- Supplied text:
Let’s begin by reading Matthew 4:18-22 18 And Jesus, walking by the Sea of Galilee, saw two brothers, Simon called Peter, and Andrew his brother, casting a net into the sea; for they were fishermen. 19 Then He said to them, “Follow Me, and I will make you fishers of men.” 20 They immediately left their nets and followed Him. 21 Going on from there, He saw two other brothers, James the son of Zebedee, and John his brother, in the boat with Zebedee their father, mending their nets. He called them, 22 and immediately they left the boat and their father, and followed Him.[1]
I am not going to spend a whole lot of time on this part of our passage today but there are a few things I need us to look at. First we need to see that Jesus called His disciples. If we were to read the other Gospels we can see that these four disciples that Jesus calls in this passage already have a knowledge Jesus. Andrew was already a disciple of John the Baptist as probably was John. Jesus had been preaching all around the area there was a general call to all in the area to repent for the Kingdom of heaven is at hand. But in the passage we are looking at before us we see a specific call. It goes beyond the general call to repent to a call to follow. Jesus’ call to Peter and Andrew, and by implication to James and John, is stated as a command to follow Him. It was not an invitation from a friend it was a command from a King. Peter, Andrew, James and John understood it as a command and immediately they dropped what they were doing and they followed Him. James and John left so quickly that it appears that they left their father in the boat to finish mending the nets. We know from other accounts in the Gospels that Jesus called His other disciples in like manner. He even called some who refused to follow. People like the rich young ruler who refused to drop everything that was more important than Jesus, and some others who wanted to check out a piece of land they had purchased, or to test drive a few oxen they had just acquired, or even to bury their still living father. But we notice that James, Andrew, John and Peter all followed Jesus immediately.
How many of you have had a career of some kind? I have had several careers. I started out after high school as a warehouseman, then a truck driver. Being a warehouseman did not require much training, you only needed to know how to count and how to tote and fetch on command. The counting gave me a little trouble but I got the hang of it. But when they decided I needed to drive a truck they did not just put me in the cab of that tractor and send me to Oklahoma and Louisiana. They spent some time training me on how to drive, back up, make sure the load was stable, how to check my breaks and tires. They probably did not train me as well as they should have but they had called me to be a truck driver so it was their responsibility to make me into a truck driver. In this next passage we are going to look at we will see that this is exactly what Jesus is doing with His newly called disciples. He called them, now He is making them into disciples.

- Problem requirements:
Please say whose disciple Andrew already was, according to the text on Jesus calling his first disciples.

Stored records:
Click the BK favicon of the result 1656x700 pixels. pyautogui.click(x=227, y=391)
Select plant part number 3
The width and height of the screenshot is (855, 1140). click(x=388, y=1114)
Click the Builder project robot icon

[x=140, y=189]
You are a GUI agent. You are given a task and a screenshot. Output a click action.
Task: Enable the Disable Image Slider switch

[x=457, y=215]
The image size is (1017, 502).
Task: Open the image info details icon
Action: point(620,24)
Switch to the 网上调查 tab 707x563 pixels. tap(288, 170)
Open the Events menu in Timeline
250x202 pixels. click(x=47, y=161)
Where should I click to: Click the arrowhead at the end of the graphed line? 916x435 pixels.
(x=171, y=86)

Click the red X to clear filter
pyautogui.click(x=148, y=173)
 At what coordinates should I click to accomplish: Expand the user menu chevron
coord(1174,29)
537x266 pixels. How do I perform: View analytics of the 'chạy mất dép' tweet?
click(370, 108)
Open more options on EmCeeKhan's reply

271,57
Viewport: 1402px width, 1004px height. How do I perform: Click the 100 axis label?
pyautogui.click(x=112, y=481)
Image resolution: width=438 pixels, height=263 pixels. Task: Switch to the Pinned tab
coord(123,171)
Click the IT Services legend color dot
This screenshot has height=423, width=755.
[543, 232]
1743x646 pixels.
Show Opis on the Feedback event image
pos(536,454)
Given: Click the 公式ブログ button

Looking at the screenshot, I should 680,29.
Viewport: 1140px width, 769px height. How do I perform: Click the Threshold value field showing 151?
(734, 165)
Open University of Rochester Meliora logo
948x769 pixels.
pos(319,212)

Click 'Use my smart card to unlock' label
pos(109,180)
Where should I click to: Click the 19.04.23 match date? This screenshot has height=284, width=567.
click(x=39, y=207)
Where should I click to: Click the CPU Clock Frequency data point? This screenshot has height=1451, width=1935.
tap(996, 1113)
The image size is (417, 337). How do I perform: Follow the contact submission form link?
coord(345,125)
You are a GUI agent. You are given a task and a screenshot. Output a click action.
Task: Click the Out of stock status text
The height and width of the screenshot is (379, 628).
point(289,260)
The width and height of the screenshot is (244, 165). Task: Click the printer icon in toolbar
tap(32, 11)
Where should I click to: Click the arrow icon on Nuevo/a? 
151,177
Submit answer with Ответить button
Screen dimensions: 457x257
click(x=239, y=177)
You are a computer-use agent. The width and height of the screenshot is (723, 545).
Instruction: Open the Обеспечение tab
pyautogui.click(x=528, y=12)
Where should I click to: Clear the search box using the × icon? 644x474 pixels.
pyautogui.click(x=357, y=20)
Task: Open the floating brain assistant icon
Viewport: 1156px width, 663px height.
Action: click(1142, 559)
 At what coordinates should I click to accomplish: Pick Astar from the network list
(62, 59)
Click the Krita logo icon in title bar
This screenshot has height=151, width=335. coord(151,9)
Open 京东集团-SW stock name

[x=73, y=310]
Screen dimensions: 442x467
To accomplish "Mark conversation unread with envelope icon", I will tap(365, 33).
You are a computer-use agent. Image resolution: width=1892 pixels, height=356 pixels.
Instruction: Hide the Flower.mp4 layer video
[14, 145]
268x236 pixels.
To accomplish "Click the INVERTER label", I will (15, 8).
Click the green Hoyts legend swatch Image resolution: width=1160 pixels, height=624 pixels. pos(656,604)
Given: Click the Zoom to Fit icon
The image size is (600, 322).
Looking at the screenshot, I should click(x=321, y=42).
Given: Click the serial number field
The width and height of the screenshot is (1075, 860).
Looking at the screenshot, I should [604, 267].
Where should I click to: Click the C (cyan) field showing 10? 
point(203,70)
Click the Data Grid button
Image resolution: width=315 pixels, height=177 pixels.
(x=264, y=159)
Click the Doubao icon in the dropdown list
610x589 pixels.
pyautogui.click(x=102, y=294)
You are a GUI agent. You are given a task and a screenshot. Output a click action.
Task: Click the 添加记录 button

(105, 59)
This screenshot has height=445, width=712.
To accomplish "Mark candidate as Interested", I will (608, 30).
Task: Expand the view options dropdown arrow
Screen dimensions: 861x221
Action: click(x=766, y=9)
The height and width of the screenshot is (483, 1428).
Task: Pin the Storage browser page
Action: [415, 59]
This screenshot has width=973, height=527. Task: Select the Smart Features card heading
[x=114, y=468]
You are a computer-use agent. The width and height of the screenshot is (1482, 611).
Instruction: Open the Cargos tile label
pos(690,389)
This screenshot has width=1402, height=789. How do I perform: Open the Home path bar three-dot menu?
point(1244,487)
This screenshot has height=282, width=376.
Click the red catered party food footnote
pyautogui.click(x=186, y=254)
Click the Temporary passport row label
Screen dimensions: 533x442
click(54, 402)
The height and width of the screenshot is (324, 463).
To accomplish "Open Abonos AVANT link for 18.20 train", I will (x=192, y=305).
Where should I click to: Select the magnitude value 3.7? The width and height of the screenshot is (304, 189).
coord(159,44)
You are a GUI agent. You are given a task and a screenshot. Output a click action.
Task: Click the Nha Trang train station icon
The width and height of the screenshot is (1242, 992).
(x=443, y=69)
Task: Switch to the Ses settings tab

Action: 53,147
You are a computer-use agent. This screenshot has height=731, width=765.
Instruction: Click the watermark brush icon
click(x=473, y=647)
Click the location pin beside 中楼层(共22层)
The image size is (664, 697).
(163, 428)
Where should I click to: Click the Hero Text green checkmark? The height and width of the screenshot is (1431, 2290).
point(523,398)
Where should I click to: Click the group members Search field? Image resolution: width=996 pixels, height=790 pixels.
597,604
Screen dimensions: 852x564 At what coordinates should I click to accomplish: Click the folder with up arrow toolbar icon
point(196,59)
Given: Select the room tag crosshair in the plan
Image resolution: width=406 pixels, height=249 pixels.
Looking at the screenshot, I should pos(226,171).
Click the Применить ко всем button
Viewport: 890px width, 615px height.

- Written answer:
John the Baptist